The Toyota 7M-GTE engine was brought out with the 1986 Toyota Supra and carried into the 1992 release. The inline six-cylinder was a later variant of the 5M and 6M series engines, and the ‘T’ in ‘GTE’ stood for Turbo. The 7M showed an increase in displacement up to 3.0 liters and was meant to really put the Supra up against other factory supercars from JDM automakers. The 7M-GTE started to show reliability issues with failed head gaskets and knocking connecting rods when boost was dialed up on the factory engine, which would later be phased out come the introduction of the 1JZ in the 1993 Supra.
The Nissan QR-series engine was the replacement for the beloved SR and the mediocre KA engines. It ranged in size from a 2.0L to a 2.5L, and was used extensively in Nissan’s global lineup. One of the variations was the Sentra SE-R Spec-V in the US market which showed a sign of weakness in its peak of popularity. The Sentra SE-R used the 2.5L variation common with the Altima 4-door sedan and featured an integrated catalytic converter that suffered from poor ECU tuning on Sentra models.
The Altima didn’t suffer the same issue, but it did have an issue with piston rings over the course of its life that didn’t translate back to the Sentra. Sentra issues also showed up as higher oil and water consumption for consumers, as well as loose screws on the intake plenum that would find their way into the engine combustion chamber for a meeting with the pistons and valves. The piston ring issue on the Altima did spur a recall campaign, but the Sentra didn’t see similar action.
Subaru EE20 (Boxer Diesel)
The EE20 Diesel was supposed to be a complete innovation of the famed Boxer engine that Subaru fans already loved. The diesel engine was released in Forester and Outback models and was advertised with lower emissions (38% fewer hydrocarbons and 60% lower carbon monoxide) over the competitive gasoline engine on the same models. Diesels produce significantly more soot than a similar gasoline engine, and in order to burn that soot out of the exhaust particulate filter, they needed to be run at full operating temperature for longer periods of time.
However, engineers didn’t take into account that their target market lived mostly in town and didn’t drive consistently at full operating temperature. As the mostly urban drivers found out, their catalytic converters weren’t being purged as regularly as the engineers planned, and converters soon plugged and needed replacing. The aftermarket tried to get around the problem by adding performance chips, but that opened a Pandora’s box that also caused the direct fuel injection to make holes in the engine pistons.

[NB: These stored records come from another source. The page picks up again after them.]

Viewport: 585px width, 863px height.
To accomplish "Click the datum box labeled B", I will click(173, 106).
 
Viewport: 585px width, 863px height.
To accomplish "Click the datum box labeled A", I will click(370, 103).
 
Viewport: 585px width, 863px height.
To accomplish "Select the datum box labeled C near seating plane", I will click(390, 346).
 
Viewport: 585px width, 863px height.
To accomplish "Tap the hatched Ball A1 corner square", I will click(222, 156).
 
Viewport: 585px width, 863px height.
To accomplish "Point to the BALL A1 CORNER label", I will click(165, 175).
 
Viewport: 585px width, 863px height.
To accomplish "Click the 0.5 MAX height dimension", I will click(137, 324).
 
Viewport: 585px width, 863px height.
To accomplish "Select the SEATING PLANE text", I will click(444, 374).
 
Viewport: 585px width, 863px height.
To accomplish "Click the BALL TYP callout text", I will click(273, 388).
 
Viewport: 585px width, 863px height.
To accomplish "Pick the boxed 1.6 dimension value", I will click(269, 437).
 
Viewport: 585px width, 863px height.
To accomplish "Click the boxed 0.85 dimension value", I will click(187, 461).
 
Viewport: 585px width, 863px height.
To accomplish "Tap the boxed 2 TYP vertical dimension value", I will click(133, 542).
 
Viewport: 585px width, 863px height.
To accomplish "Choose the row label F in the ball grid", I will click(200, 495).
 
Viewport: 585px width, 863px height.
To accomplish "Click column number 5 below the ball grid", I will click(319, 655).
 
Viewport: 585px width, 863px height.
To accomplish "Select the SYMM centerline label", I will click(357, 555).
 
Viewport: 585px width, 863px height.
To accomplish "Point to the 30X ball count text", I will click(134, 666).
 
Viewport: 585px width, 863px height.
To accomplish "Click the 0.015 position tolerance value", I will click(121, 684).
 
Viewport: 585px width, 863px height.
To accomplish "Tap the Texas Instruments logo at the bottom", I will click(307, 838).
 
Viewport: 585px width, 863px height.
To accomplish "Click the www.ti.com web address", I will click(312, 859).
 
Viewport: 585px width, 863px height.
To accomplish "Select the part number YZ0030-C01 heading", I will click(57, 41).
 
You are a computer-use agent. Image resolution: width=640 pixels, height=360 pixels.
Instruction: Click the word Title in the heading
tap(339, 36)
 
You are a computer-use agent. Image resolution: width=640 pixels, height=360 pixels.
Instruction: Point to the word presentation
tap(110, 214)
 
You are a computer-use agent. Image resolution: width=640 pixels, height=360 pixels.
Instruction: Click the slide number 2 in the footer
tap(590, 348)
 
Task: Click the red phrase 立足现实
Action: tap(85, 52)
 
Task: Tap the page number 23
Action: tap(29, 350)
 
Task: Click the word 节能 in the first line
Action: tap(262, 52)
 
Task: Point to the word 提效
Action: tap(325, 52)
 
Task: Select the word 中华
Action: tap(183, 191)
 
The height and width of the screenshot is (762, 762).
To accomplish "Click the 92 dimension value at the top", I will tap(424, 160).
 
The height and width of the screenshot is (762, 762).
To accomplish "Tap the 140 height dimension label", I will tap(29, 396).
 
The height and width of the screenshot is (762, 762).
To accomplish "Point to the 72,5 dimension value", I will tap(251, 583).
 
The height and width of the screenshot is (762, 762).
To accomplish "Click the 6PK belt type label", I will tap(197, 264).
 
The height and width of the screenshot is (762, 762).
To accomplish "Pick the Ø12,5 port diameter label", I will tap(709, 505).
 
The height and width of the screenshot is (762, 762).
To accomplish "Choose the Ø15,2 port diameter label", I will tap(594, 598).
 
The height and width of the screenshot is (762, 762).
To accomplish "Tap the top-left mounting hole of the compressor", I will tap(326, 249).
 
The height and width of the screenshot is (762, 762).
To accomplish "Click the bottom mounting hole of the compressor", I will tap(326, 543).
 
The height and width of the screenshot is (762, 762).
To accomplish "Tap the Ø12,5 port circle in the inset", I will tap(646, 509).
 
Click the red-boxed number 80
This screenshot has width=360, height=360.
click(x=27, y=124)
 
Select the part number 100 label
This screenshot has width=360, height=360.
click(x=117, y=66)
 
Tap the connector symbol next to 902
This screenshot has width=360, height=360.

The 4G54B had a lot of promise but failed to deliver the goods. It sounded great on paper; it featured computer-controlled fuel injection and a single turbocharger, but it was hard to tune for more power and was prone to head gasket failures. Two fuel injectors behind the throttle body provided fuel for the engine, but this positioning showed trouble with equal distribution to all cylinders.
The throttle body, intake manifold, and cylinder head couldn’t flow enough air to really make significant power. The aftermarket never embraced the 4G54 enough to build and tune past the flaws and fans started to move on to the 4G63 engine which was much more capable.
As easy as it is to quickly blame poor engineering and design for all of the noted engine failures, one of the hardest things to design for is the end customer. While some designs look great on paper, the customer is the one who proves that the design is capable of performing as it is intended.
If their behavior is not part of the Design Analysis Matrix, the end result can and will most likely suffer in the customer’s hands. Engineers are problem solvers by nature, and they learned a valuable lesson with these ill-fated Japanese engines:
It’s easier to design a mousetrap based on customer behavior than to train your customer to use the product as it was designed for in the first place.